Rows:
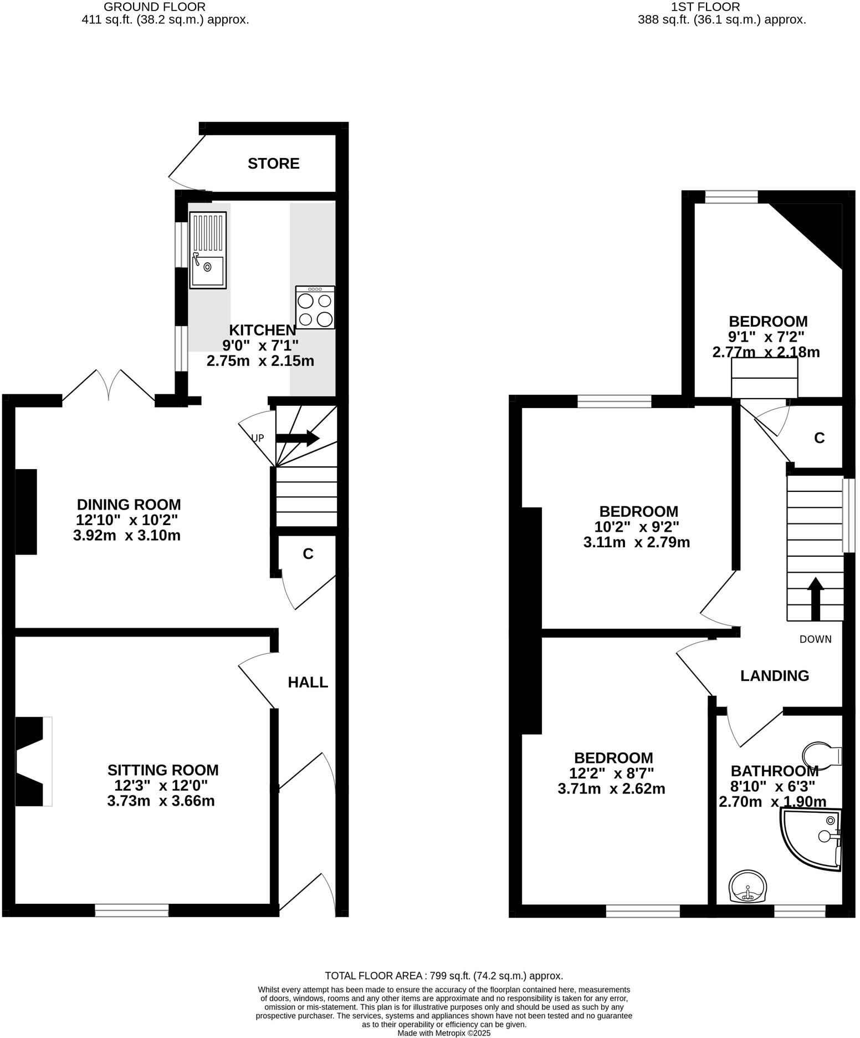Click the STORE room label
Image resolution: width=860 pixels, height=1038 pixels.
(273, 164)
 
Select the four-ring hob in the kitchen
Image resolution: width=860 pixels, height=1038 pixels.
(315, 308)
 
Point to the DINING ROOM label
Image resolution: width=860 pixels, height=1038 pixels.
(129, 505)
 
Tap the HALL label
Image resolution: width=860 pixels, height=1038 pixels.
(308, 682)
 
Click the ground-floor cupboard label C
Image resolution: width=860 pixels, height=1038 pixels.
(308, 553)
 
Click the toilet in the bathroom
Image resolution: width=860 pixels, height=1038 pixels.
(822, 756)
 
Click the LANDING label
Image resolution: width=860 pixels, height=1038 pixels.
(775, 675)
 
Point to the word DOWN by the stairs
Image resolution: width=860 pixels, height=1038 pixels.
(815, 639)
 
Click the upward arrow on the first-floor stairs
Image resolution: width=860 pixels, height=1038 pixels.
(815, 599)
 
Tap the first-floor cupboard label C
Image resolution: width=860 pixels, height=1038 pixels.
(819, 438)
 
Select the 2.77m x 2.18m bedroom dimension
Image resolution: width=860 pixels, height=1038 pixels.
(766, 352)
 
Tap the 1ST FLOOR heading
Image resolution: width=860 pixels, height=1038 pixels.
(705, 7)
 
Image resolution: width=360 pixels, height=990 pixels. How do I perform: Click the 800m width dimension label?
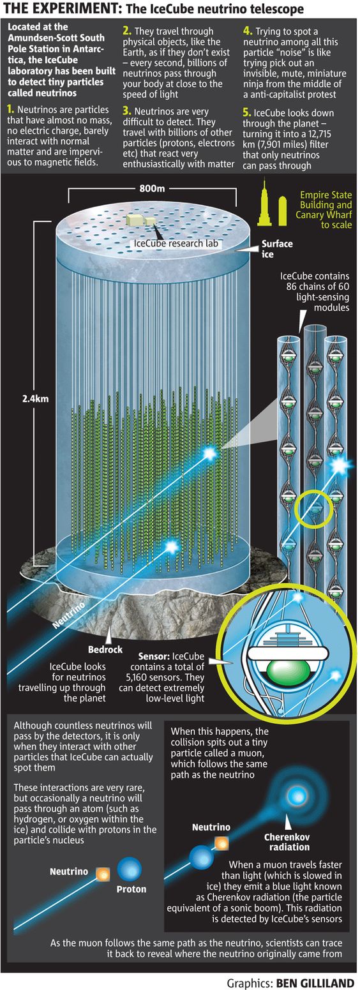(x=152, y=189)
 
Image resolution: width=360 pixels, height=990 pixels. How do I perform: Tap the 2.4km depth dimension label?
(x=35, y=399)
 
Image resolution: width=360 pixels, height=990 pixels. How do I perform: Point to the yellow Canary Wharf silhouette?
(x=282, y=211)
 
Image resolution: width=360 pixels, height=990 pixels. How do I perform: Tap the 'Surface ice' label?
(x=277, y=249)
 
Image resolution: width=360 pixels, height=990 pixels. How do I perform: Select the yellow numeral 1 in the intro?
(x=11, y=109)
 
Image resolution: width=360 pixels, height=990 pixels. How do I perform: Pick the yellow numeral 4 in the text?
(x=248, y=31)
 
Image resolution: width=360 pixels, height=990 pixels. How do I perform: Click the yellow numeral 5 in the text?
(x=246, y=112)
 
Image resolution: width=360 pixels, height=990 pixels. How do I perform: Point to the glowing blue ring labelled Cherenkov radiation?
(x=295, y=797)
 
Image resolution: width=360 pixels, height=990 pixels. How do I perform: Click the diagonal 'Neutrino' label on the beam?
(x=68, y=614)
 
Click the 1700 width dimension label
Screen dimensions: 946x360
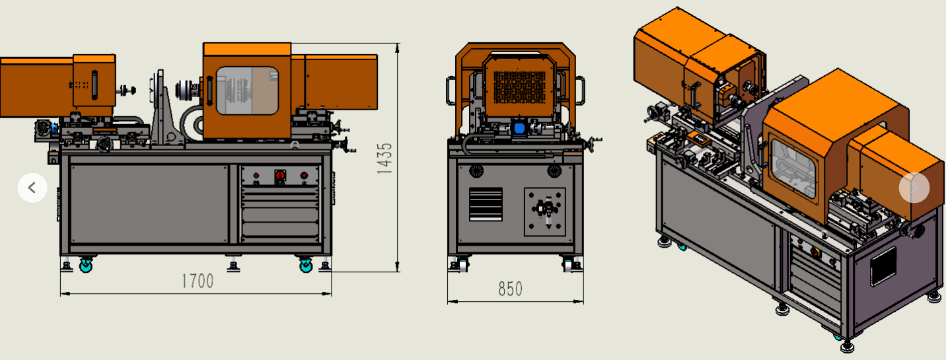(198, 281)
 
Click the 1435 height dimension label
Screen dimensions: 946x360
(384, 159)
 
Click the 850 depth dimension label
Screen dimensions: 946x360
(510, 289)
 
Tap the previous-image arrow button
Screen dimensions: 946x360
(32, 188)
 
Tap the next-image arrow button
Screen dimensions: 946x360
(914, 188)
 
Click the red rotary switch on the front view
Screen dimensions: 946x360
(280, 175)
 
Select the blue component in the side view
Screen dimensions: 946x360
(519, 128)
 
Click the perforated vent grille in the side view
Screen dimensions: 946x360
(519, 87)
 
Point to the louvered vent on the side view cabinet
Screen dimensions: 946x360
(486, 204)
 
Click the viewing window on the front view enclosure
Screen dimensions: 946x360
(247, 90)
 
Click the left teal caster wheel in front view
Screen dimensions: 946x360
(86, 266)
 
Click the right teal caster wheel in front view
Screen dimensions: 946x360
(306, 266)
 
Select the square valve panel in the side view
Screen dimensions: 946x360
(545, 212)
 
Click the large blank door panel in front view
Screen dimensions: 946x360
(149, 204)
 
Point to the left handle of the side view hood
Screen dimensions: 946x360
(451, 90)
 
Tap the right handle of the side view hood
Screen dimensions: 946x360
(580, 90)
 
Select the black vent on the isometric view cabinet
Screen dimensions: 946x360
(883, 266)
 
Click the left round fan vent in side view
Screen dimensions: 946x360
(476, 171)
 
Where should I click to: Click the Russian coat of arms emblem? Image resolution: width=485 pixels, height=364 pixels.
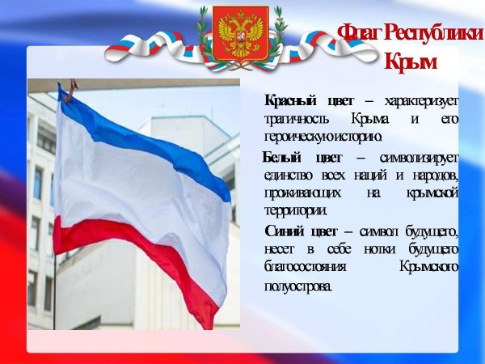click(x=239, y=36)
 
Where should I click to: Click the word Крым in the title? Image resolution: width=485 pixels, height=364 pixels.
click(x=410, y=61)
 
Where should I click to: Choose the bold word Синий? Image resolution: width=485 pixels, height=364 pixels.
click(x=286, y=231)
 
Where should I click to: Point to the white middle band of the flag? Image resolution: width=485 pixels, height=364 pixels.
click(x=137, y=190)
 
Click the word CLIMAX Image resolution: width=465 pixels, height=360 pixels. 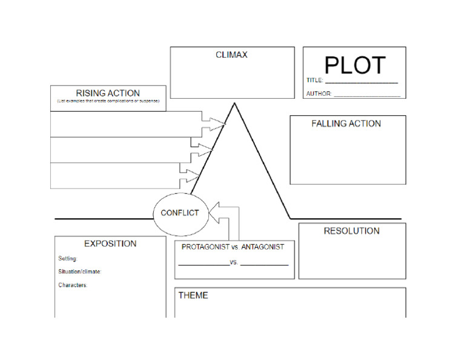231,55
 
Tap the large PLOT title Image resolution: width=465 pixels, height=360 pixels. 354,65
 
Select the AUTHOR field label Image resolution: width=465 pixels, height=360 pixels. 318,94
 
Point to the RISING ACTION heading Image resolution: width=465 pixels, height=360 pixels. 108,93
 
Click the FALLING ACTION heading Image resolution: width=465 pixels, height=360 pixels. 346,124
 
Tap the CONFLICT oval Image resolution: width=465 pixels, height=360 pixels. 180,213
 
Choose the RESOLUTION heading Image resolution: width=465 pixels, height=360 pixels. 351,231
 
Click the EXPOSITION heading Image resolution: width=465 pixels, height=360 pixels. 110,244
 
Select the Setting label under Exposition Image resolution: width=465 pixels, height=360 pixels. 68,259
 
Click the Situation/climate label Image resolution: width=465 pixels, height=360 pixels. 80,272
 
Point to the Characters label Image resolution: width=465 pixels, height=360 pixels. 73,285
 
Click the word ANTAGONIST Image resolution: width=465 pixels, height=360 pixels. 262,247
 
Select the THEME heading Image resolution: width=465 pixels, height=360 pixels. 193,296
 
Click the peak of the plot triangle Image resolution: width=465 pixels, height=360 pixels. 234,104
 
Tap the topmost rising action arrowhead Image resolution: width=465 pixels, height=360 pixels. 220,123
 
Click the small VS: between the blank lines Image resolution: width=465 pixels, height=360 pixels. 235,263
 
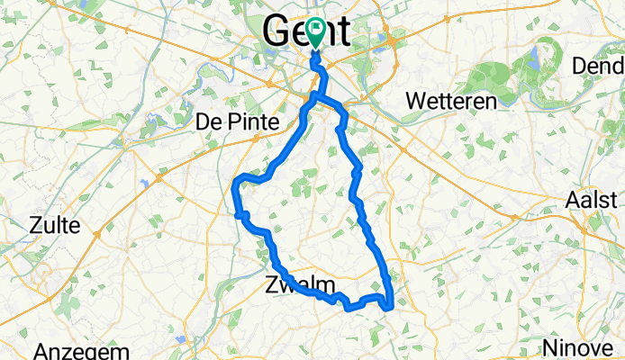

Problem statement: Edit the records from the line with "Point to the DINING ROOM label" to the line with "(x=152, y=189)", replacing "upward arrow" with "up arrow" and leaving everything else unchanged. Give only those lines, without the pictures.

Final result:
Point to the DINING ROOM label
Image resolution: width=860 pixels, height=1038 pixels.
(129, 505)
 
Tap the HALL label
Image resolution: width=860 pixels, height=1038 pixels.
(308, 682)
 
Click the ground-floor cupboard label C
Image resolution: width=860 pixels, height=1038 pixels.
(308, 553)
 
Click the toilet in the bathroom
Image resolution: width=860 pixels, height=1038 pixels.
(822, 756)
 
Click the LANDING label
Image resolution: width=860 pixels, height=1038 pixels.
(775, 675)
 
Point to the word DOWN by the stairs
Image resolution: width=860 pixels, height=1038 pixels.
(815, 639)
 
Click the up arrow on the first-floor stairs
Image resolution: width=860 pixels, height=1038 pixels.
(815, 599)
 
Tap the first-floor cupboard label C
Image resolution: width=860 pixels, height=1038 pixels.
(819, 438)
 
Select the 2.77m x 2.18m bedroom dimension
Image resolution: width=860 pixels, height=1038 pixels.
(766, 352)
 
Tap the 1ST FLOOR heading
Image resolution: width=860 pixels, height=1038 pixels.
(705, 7)
 
Image resolution: width=360 pixels, height=990 pixels. How do I perform: Click the 800m width dimension label?
(x=152, y=189)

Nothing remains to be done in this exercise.